Task to complete:
Retype each line of the listing below, from the first through the one holding "Given: Select the 零-隐遁之术 character card", with no other lines.

Extracted material:
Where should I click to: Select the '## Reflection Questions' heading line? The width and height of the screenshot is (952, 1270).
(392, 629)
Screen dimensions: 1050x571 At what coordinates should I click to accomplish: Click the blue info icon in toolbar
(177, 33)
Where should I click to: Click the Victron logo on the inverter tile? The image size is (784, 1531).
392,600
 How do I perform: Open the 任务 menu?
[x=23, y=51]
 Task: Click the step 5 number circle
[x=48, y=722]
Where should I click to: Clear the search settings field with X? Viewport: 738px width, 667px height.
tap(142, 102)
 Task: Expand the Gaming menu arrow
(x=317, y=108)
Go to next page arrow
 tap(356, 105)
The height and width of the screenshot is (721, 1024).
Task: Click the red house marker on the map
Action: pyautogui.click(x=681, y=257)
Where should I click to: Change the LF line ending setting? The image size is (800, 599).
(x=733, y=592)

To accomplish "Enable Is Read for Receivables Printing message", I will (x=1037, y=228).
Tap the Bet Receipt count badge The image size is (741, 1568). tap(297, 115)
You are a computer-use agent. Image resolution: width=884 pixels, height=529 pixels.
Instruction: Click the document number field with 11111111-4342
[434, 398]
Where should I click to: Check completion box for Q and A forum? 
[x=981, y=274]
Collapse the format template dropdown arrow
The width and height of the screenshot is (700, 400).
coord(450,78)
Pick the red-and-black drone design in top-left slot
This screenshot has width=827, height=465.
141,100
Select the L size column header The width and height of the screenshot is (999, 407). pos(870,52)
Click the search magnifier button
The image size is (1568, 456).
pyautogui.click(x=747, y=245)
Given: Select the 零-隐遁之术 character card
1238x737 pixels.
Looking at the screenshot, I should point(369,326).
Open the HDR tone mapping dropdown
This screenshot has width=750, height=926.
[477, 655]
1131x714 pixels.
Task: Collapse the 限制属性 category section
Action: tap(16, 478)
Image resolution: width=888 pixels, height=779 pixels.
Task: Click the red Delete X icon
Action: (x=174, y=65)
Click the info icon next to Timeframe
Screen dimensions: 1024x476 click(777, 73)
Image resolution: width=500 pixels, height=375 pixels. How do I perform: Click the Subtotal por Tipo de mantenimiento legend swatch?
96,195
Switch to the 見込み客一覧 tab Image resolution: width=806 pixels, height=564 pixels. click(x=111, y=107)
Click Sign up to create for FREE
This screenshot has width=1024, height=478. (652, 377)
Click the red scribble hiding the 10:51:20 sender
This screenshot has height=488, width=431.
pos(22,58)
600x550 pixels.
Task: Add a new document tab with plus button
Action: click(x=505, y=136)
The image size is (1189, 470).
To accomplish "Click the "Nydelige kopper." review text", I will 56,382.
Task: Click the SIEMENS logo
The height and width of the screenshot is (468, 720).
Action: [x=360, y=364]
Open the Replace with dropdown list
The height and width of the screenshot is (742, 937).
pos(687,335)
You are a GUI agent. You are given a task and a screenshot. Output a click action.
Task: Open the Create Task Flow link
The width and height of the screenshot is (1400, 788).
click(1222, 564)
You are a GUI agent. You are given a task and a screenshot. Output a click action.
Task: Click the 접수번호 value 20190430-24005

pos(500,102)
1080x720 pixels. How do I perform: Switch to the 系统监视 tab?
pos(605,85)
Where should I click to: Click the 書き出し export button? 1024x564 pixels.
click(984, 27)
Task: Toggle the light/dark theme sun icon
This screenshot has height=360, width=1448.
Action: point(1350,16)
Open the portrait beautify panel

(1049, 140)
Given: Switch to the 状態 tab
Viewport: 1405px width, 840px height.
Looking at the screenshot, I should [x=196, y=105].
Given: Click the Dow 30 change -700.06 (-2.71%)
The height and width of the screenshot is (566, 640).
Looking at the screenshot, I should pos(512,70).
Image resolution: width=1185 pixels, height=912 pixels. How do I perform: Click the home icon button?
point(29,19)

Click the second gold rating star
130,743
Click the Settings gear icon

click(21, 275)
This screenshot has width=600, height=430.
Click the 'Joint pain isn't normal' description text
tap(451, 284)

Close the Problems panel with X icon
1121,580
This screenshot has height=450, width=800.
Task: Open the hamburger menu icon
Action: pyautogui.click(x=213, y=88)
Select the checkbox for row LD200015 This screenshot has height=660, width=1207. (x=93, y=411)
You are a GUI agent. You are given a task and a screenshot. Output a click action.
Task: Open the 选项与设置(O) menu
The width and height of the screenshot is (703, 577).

Task answer:
Where should I click to: Select the '## Reflection Questions' heading line? The width and height of the screenshot is (952, 1270).
(392, 629)
Screen dimensions: 1050x571 At what coordinates should I click to accomplish: Click the blue info icon in toolbar
(177, 33)
Where should I click to: Click the Victron logo on the inverter tile? The image size is (784, 1531).
392,600
 How do I perform: Open the 任务 menu?
[x=23, y=51]
 Task: Click the step 5 number circle
[x=48, y=722]
Where should I click to: Clear the search settings field with X? Viewport: 738px width, 667px height.
tap(142, 102)
 Task: Expand the Gaming menu arrow
(x=317, y=108)
Go to next page arrow
 tap(356, 105)
The height and width of the screenshot is (721, 1024).
Task: Click the red house marker on the map
Action: pyautogui.click(x=681, y=257)
Where should I click to: Change the LF line ending setting? The image size is (800, 599).
(x=733, y=592)

To accomplish "Enable Is Read for Receivables Printing message", I will (x=1037, y=228).
Tap the Bet Receipt count badge The image size is (741, 1568). tap(297, 115)
You are a computer-use agent. Image resolution: width=884 pixels, height=529 pixels.
Instruction: Click the document number field with 11111111-4342
[434, 398]
Where should I click to: Check completion box for Q and A forum? 
[x=981, y=274]
Collapse the format template dropdown arrow
The width and height of the screenshot is (700, 400).
coord(450,78)
Pick the red-and-black drone design in top-left slot
This screenshot has width=827, height=465.
141,100
Select the L size column header The width and height of the screenshot is (999, 407). pos(870,52)
Click the search magnifier button
The image size is (1568, 456).
pyautogui.click(x=747, y=245)
Given: Select the 零-隐遁之术 character card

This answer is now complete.